Data location from observed data file (left). Data locations for synthetic survey (right).
9.1.2.4. Create Mesh from Gravity Survey
To predict field data, we must define the domain by creating a mesh. GIFtools can create meshes based on the data locations and the local topography.
- Create mesh from gravity data
Don’t forget to apply topography when creating the mesh!
Core cell widths = 25 m
Extent above = 0 m
Depth of investigation = 400 m
Padding = 500 m on each side, 1000 m in depth
Padding factor = 1.2
Mesh created from survey and viewed in VTK. Gravity anomaly data from the survey have been imported at their locations.
Tip
There are other ways to make meshes. If available, you could import a pre-existing mesh or create and OcTree mesh.
9.1.2.5. Create Models
In this step, we design a density model for the geological structure we think will explain the data. We will show that test models can be made quickly using a priori geological information, as opposed to creating a model comprised of uniform blocks. At TKC, we know:
The surface topography
The gravity anomaly is likely caused by the presence of kimberlite pipes
The surface distribution of geological units obtained from geological mapping
The approximate density of kimberlites relative to the host
However, we don’t know:
How far down the kimberlites extend
The thickness of any of the kimberlite pipes as a function of depth
The thickness of the overlying till
9.1.2.5.1. Create Active Cells Model from Topography
Regions above the topography have an effective density of 0 and do not contribute towards the gravitational pull experienced at observation locations. For potential field problems, we MUST ensure that data locations lie outside the region of active cells (e.g. within the air cells). Here, we will use the topography data to create an active cells model.
Creating active cell model from topography. Choose ‘from tops of cells’
9.1.2.5.2. Create Density Model through Model Builder
Now that we have topography, a mesh, and an active cells model, we can create a geological model. To approximate pipe-like structures, we will use the horizontal distributions of each geological unit (obtained from the plan-view image), and project these units down to a desired depth. We will then assign density contrast values to all geological units. Once the geological model has been created, we will output a physical property model which can be used in the forward model. To accomplish this, apply the following steps:
Create geology model from plan-view image (Use a thickness of 200 m)
Set physical propert values for units in the newly created GEO model (The approximate density contrast values for the kimberlites and till relative to the host is found here). Units should be g/cc. You may also want to set I/0 headers and/or rename headers
Create GIF model from the physical properties in the GEO model
Geological model created with each colour representing a different units (left).
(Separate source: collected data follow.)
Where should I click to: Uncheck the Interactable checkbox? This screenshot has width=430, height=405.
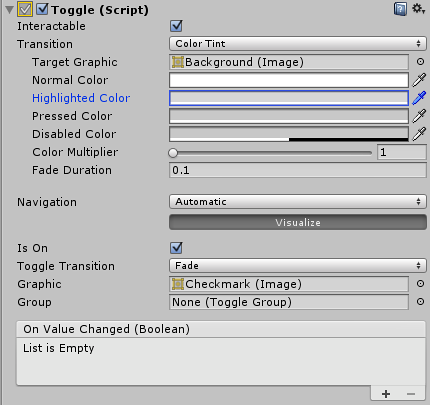tap(176, 26)
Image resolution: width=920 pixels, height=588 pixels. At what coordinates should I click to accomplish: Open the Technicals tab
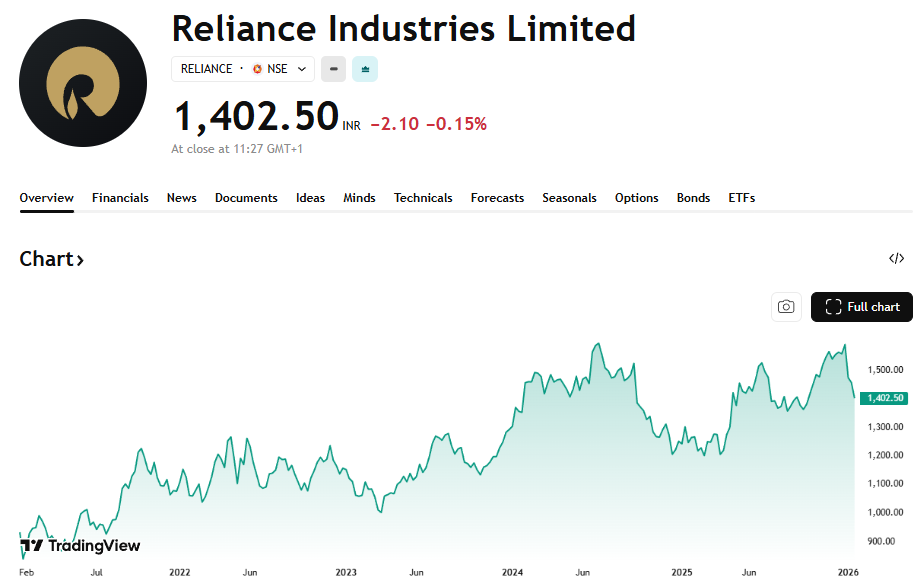click(x=423, y=198)
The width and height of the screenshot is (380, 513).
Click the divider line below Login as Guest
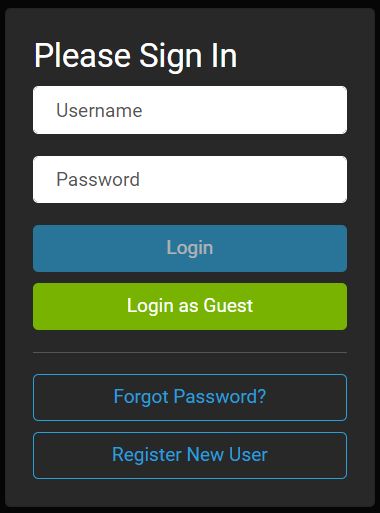click(190, 352)
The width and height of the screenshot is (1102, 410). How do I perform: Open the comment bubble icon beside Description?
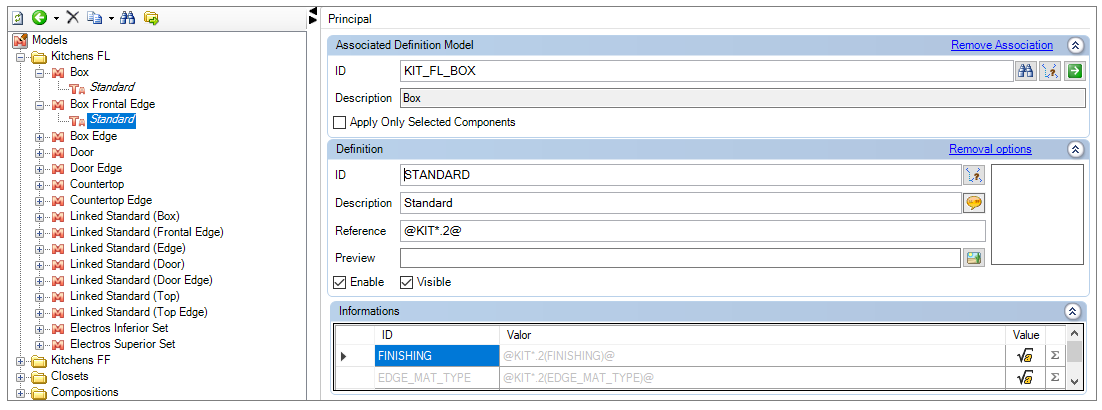click(x=973, y=203)
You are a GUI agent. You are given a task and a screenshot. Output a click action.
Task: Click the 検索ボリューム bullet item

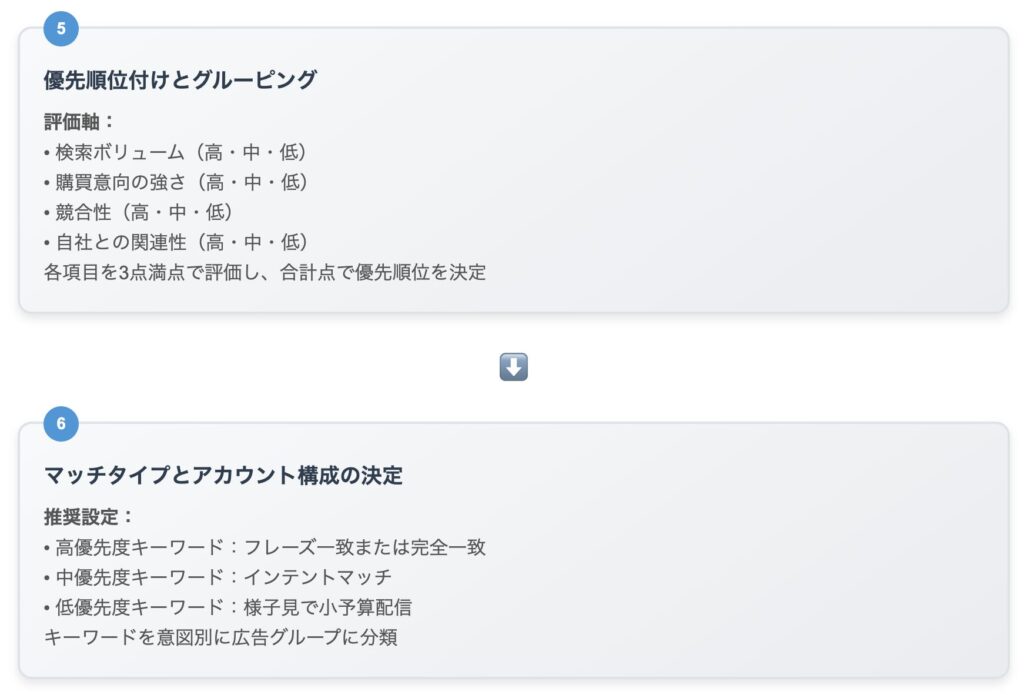pos(175,152)
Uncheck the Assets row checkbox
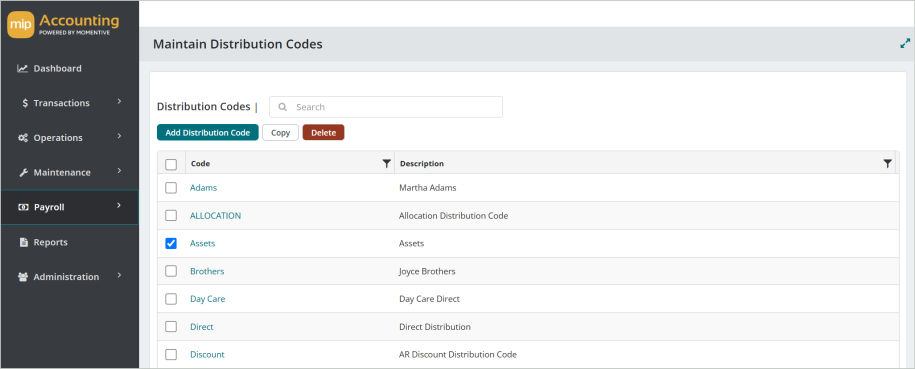The width and height of the screenshot is (915, 369). pos(171,243)
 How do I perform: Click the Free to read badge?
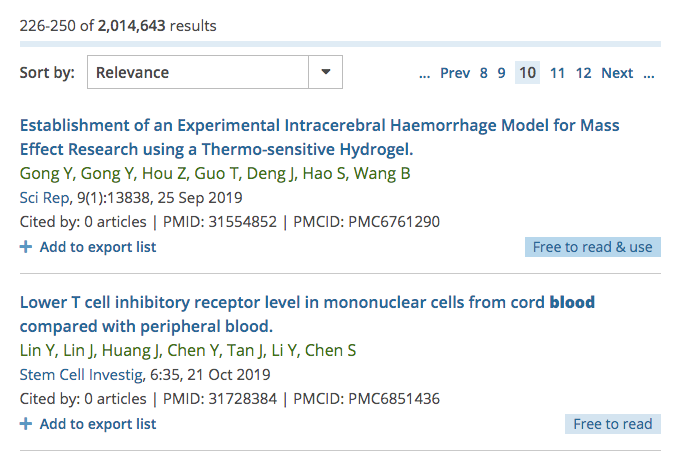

Density contrast in g/cc relative to host (right).
9.1.2.6. Forward Model the Data
We now have all the objects we need to create the files for the forward model and run the fortran code. This is accomplished by carrying out the following steps:
Create Grav3D forward model through create forward modeling
- Select the forward modeling object and edit options to link
GIF Model
Data locations
Topography
9.1.2.7. Load Predicted Data and Compare Against Observed Data
Here, we compare the observed data to the predicted data from our forward model. We will also show how the difference between both datasets can be computed and plotted.
Using add data from another object, add the observed data to the predicted gravity data
Using Calculator, subtract the predicted data from the observed data
View the data (observed, predicted and difference) from the final data object you created
Observed data (left). Predicted data (middle). Observed - predicted (right).
Tip
Edit data headers to avoid confusion between predicted and observed data.
9.1.2.8. Results
Our synthetic model produces gravity anomalies of similar size and character.
The northern portion of the largest anomaly does not match between predicted and observed gravity data
The predicted data over-estimates the maximum anomaly amplitude
Our synthetic model explains the data, but the margins of various kimberlite facies and their density distributions remain unresolved.